▶ **Extract to read**
----
Logging helps the planet?

Pub date February 10, 2010
Writersfbg
SectionGreen City

By Jobert Poblete

news@sfbg.com

The Center for Biological Diversity (CBD), an environmental group with offices in San Francisco, filed a series of lawsuits last month challenging the state’s approval of 15 logging plans it says do not adequately address greenhouse gas emissions and climate impacts. But the loggers take the opposite stance, arguing that their trees capture carbon and lessen global warming.

The logging plans submitted by Sierra Pacific Industries (SPI) involve more than 5,000 acres of forests in the Sierra Nevada and Cascade regions. With 1.7 million acres in land holdings, SPI is the largest private landowner in the state and, CBD claims, the largest clear-cutting operation.

The lawsuits, which allege violations of the California Environmental Quality Act and the Forest Practice Act, represent a new line of attack against clear-cutting in California forests. They follow greenhouse gas challenges filed by CBD in August that resulted in SPI’s withdrawal and revision of three logging plans covering 1,600 acres. Previous challenges have focused on logging’s impact on endangered species, water quality, and other environmental measures.

The lawsuits come amid legislative and regulatory efforts to reduce the state’s greenhouse gas emissions. The California Global Warming Solutions Act (or AB 32), which required the state to develop regulations to reduce emissions. So companies like SPI have begun to incorporate greenhouse gas analyses into plans they submit for state approval.

California Department of Forestry spokesperson Daniel Bearlant defended the approval of the SPI plans, insisting its heeded relevant environmental laws. SPI Director of Corporate Affairs and Sustainability Mark Pawlicki called the lawsuits “groundless” and claimed that his company’s practices actually produce net carbon benefits.

“Our harvesting results in a net sequestration rate of carbon dioxide that far exceeds any emissions that might occur,” Pawlicki told us. “The people drafting the lawsuits don’t understand carbon sequestration as well as state experts who are supported by other experts. California has the most environmentally stringent laws anywhere in the world and the most environmentally knowledgeable technical experts.”
----
▶ **Exercise data**
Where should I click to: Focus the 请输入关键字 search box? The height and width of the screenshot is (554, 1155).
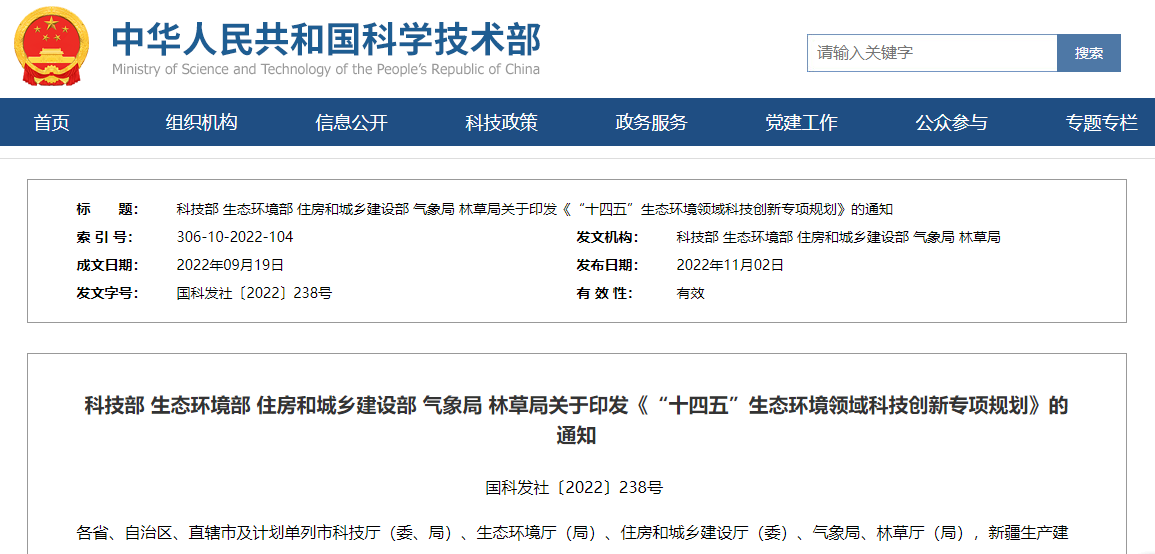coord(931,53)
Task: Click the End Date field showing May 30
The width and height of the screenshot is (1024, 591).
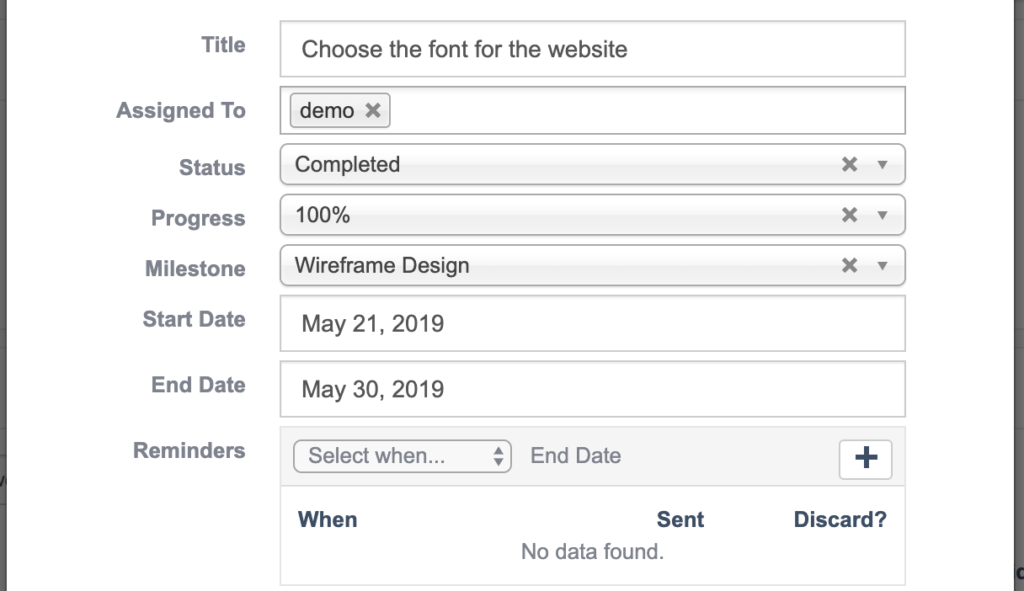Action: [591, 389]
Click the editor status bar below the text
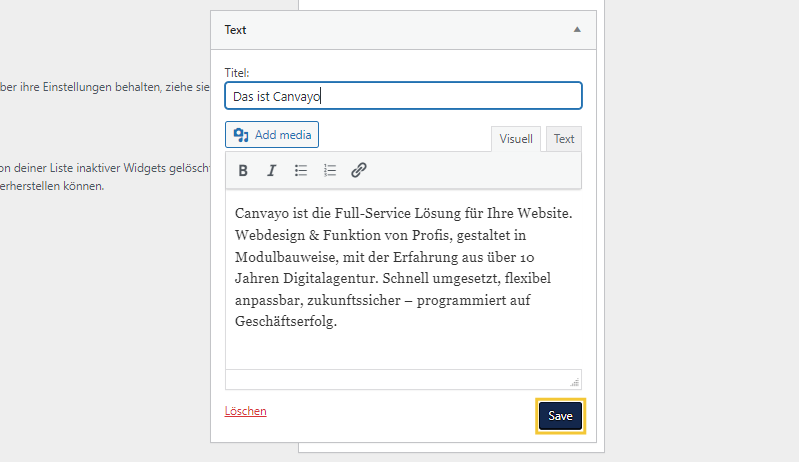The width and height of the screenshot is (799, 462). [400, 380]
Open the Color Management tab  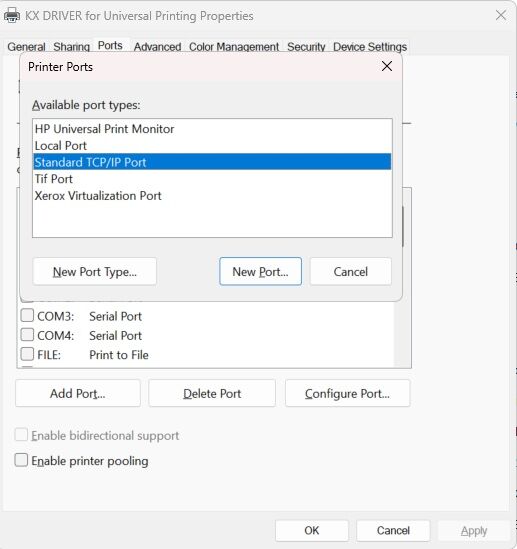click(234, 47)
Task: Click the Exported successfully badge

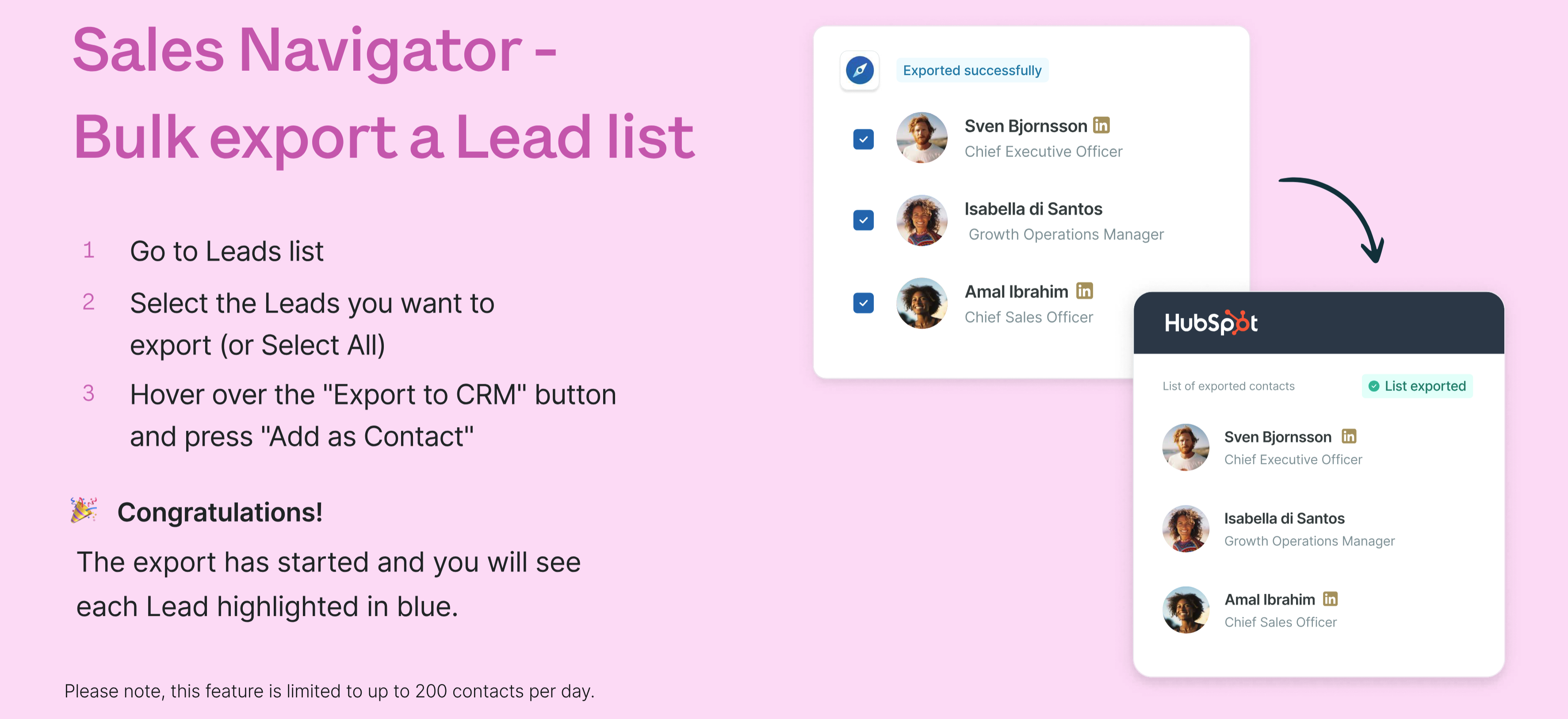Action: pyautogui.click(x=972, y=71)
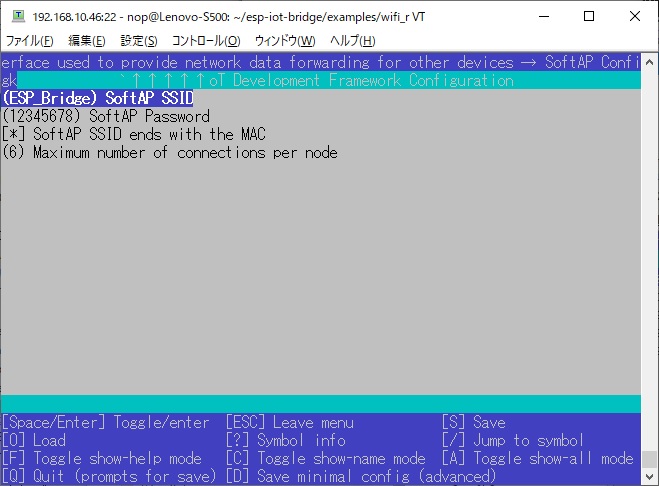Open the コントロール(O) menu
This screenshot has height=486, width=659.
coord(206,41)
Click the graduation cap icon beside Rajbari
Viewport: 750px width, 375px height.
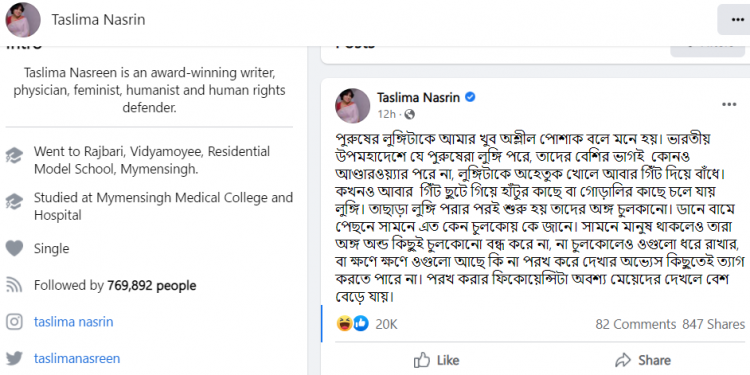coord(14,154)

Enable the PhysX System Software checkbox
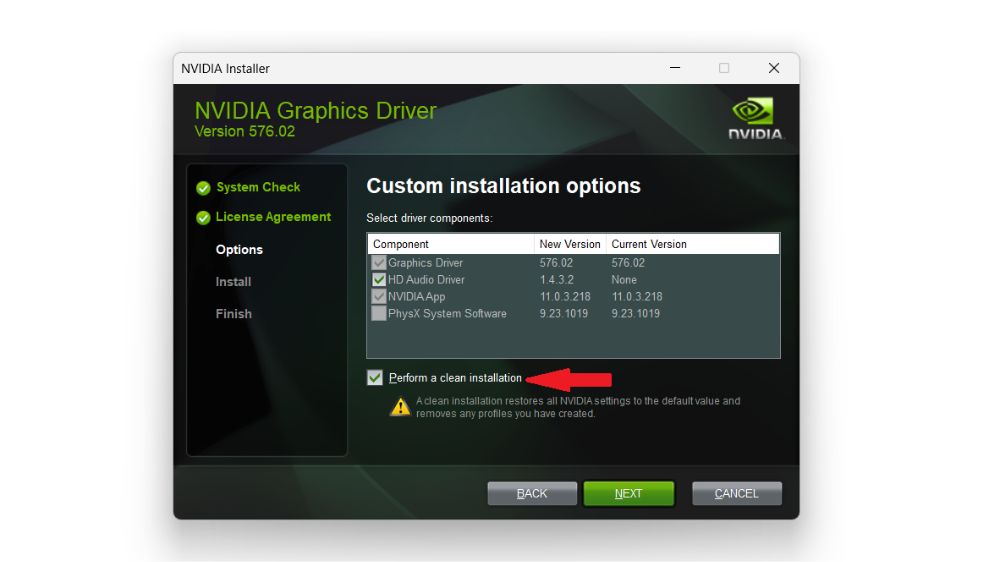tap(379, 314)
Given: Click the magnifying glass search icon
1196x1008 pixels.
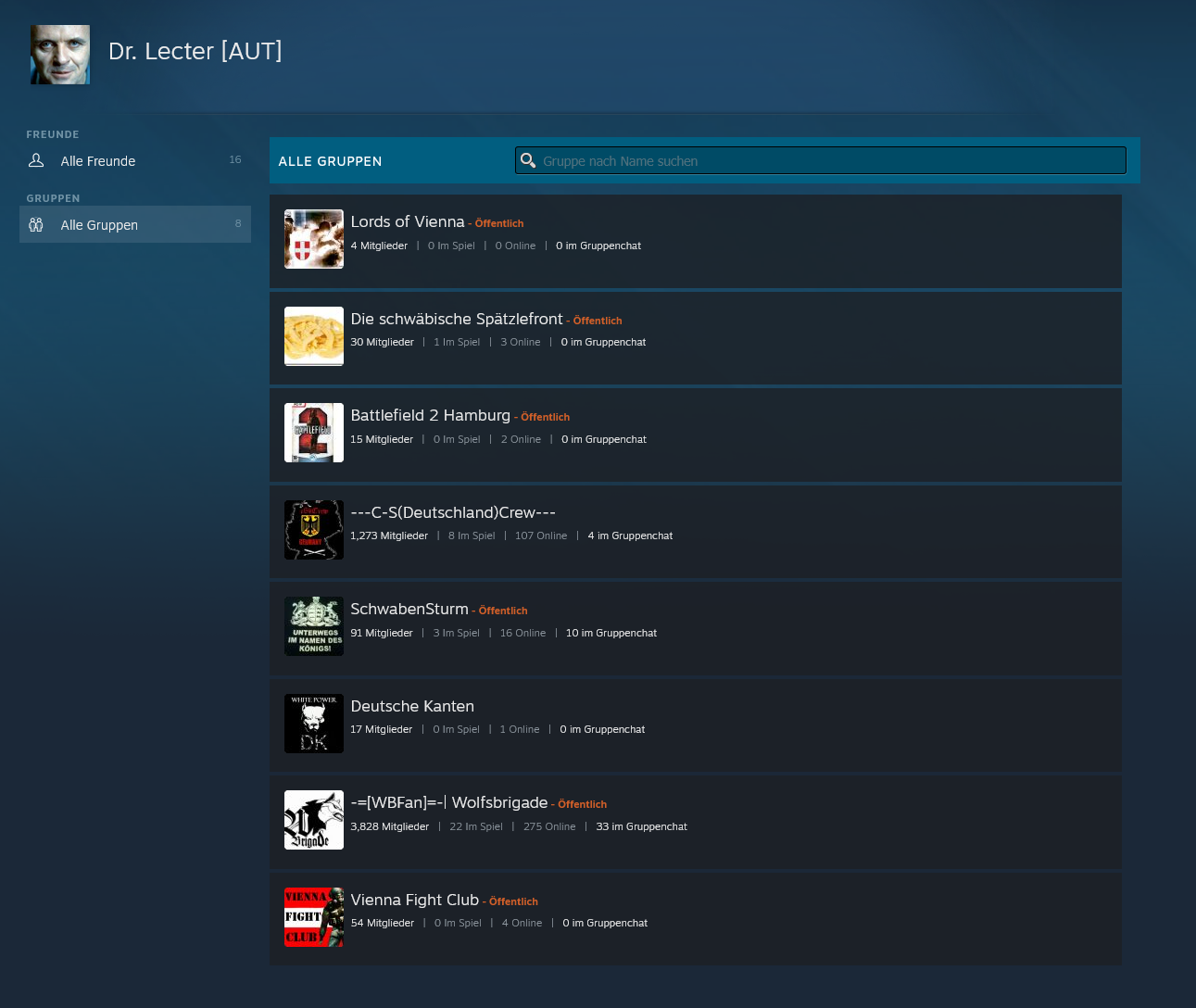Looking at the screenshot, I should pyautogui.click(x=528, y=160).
----
▶ **Required work**
A - List every law that the article on logging lawsuits names.
B - From the logging lawsuits article, copy word for word the passage starting at "The logging plans" and ending at "other environmental measures.".
The rows aren't needed for anything here.

▶ **Exercise results**
A -
California Environmental Quality Act
Forest Practice Act
California Global Warming Solutions Act (AB 32)

B -
The logging plans submitted by Sierra Pacific Industries (SPI) involve more than 5,000 acres of forests in the Sierra Nevada and Cascade regions. With 1.7 million acres in land holdings, SPI is the largest private landowner in the state and, CBD claims, the largest clear-cutting operation.

The lawsuits, which allege violations of the California Environmental Quality Act and the Forest Practice Act, represent a new line of attack against clear-cutting in California forests. They follow greenhouse gas challenges filed by CBD in August that resulted in SPI’s withdrawal and revision of three logging plans covering 1,600 acres. Previous challenges have focused on logging’s impact on endangered species, water quality, and other environmental measures.